If I could be sure of what it is that I do it would be a great comfort. It has a title, it has rules, responsibilities, regulations and expectations. You would think that this would make it simple.

I started out to help but I’ve hurt. I wanted to defend, but I became a judge. I was to be warm and generous but I grew cold. In doing for others I forgot myself. I’m supposed to be feminine and defer but I’m a male and chafe.

It started as a way to cash scholarship checks. A place away from home — room and board, ladies and liberty. A structured education for an unstructured youth. No great emotion was brought to it and none was expected in return.

The school was situated on the grounds of the world’s largest psychiatric hospital. It was a massive affair, built as a public works project during the Depression. Dozens of dark brick buildings housed thousands. Fresh out of proms and study halls we cloistered in our dorms while a city of the forgotten teemed around us.

Those who wanted were given weekend jobs at the institution: state grade four/housekeepers. The supervisors saw us as cheap labor, the old employees saw us as amusing puppies but possibly dangerous informers, the patients saw us for what we were — easy marks. Since we had an association with the school of nursing we were quickly placed in key positions. My job was to be in charge, on weekends, of a forty-bed diabetic unit. I did not have the slightest idea of what diabetes was.

The wards were long and dimly lit. Human excrement and institutional colors stained the walls and floors. The most lasting memory is the odor. At first it was impossible to associate with a human source. It was not the scent of a person or an illness but the stench of years of neglect.

During the week we learned to make beds, give meds and dress wounds. We learned anatomy, physiology, psychology, nutrition. They taught us that we could lessen the pain of others.

On the weekend I learned distance. I learned to defend myself and to be silent. I learned to drink and tried not to hurt.

School gave us a tool that was important; it made me important. I took it with me on the weekends and worked with it as hard as I could. The skills made it possible to give something real, something concrete. It made the corruption that much more ugly. It was futile.

After graduation I got as far away as I could. I took my tools to the trauma unit of a major medical center. The patients were young and strong, they had a life ahead of them, and they were very ill. I learned and I grew. It was a happy time.

In a way, it was a game. Doing a good job on the body attached to the respirator was a form of competition. The doctors, nurses, med students and supervisors flaunting their coups and cutting their losses. We were good but for reasons I hadn’t expected.

I transferred to the burn/plastic surgery unit, partly out of an academic interest, partly to give me room to maneuver. The place sucked you dry; there was so much anguish. It was not a glamour service. As I grew in experience and knowledge I gained more responsibility and through some sticky bit of politics became assistant head nurse.

Being dominant over a group of people seemed to reaffirm my maleness, while traveling in a female profession. Being a resource person, being needed, having special skills, became more reinforcing than wanting to help people.
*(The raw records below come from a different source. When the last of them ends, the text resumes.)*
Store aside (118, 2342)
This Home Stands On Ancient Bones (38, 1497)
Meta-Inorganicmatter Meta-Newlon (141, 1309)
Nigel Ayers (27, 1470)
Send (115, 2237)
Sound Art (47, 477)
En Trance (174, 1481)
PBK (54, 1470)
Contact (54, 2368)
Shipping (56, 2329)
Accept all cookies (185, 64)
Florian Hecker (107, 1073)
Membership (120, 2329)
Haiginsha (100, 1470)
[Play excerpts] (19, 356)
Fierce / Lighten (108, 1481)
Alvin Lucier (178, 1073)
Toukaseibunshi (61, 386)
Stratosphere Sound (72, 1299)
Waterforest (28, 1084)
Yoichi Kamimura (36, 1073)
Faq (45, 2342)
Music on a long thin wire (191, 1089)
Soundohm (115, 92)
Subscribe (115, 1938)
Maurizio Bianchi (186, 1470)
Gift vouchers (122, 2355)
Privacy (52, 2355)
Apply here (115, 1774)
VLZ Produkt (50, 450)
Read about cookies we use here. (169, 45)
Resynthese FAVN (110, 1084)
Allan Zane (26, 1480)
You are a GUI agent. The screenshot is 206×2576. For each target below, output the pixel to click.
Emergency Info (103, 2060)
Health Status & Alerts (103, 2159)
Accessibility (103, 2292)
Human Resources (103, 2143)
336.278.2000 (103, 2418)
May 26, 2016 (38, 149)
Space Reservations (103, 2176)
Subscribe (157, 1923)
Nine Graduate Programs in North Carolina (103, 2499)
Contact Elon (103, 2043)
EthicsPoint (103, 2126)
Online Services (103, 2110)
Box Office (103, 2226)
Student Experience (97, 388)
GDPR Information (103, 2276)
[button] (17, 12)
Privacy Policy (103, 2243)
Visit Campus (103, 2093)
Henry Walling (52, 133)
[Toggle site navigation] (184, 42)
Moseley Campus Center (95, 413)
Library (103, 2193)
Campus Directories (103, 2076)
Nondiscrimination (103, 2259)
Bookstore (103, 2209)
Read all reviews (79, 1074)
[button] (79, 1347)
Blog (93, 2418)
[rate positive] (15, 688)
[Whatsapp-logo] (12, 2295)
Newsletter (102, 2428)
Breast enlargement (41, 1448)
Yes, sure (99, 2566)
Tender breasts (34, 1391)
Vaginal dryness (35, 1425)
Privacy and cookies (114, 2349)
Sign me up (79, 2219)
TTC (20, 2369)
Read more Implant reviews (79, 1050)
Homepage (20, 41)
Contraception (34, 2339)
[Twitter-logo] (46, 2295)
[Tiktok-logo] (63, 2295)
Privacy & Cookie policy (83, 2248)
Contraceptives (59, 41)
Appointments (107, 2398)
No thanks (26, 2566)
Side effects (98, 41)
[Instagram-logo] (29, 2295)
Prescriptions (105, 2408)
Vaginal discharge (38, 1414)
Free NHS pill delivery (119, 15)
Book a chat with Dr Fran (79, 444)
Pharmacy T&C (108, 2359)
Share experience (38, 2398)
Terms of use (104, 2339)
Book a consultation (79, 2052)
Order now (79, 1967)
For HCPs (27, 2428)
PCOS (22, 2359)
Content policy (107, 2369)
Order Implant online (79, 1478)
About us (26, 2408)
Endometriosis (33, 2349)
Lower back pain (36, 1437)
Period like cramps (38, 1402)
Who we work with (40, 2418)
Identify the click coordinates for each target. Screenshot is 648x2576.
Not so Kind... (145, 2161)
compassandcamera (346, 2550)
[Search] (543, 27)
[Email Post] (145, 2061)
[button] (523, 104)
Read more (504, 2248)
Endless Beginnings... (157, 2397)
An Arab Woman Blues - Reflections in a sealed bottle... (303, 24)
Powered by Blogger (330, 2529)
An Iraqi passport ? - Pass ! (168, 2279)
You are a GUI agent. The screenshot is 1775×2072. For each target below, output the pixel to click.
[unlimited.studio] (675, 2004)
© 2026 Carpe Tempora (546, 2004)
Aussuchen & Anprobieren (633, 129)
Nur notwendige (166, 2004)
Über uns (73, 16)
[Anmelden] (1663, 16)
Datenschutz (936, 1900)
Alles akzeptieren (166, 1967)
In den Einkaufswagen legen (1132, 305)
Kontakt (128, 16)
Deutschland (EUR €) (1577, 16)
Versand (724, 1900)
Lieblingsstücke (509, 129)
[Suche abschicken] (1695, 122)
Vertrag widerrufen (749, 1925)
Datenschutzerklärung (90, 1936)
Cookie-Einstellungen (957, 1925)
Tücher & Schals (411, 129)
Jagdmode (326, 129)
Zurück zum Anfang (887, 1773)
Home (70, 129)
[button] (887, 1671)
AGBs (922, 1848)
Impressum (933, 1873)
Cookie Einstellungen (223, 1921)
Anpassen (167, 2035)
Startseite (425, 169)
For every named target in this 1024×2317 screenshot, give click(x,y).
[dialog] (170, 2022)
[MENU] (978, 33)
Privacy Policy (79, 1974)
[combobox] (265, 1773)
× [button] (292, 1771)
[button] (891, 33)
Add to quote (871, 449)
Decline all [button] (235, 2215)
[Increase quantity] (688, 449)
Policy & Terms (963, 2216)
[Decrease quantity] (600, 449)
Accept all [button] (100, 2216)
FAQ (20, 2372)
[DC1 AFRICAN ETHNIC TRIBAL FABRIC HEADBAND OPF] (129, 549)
In a year I became the youngest and the first male, head nurse.

In the year that followed I did a lot of good, and inflicted a lot of casualties. Most of the damage was visited upon myself but certainly not all of it. The burns, the competition, short staffing, frustration, the corrupted ideals all took their toll.

As a rule I don’t remember my dreams, but this one was exceptional: I dreamt I was sitting in my living room but instead of one of the walls were the doors to my unit. And behind one of the walls of the unit were wooden supports, giving the effect of a Hollywood set. As I walked down the corridor I noticed that the nurses and patients weren’t moving, but were mannequins. The wounds, dressings, and sutures were painted on.

I’m going to school now. Things that didn’t seem important the first time around have a new meaning. I’m still a nurse, but I work in a small local hospital. The patients there are my neighbors. I like them and they like me. I just wish I could figure out what I’m supposed to do for them.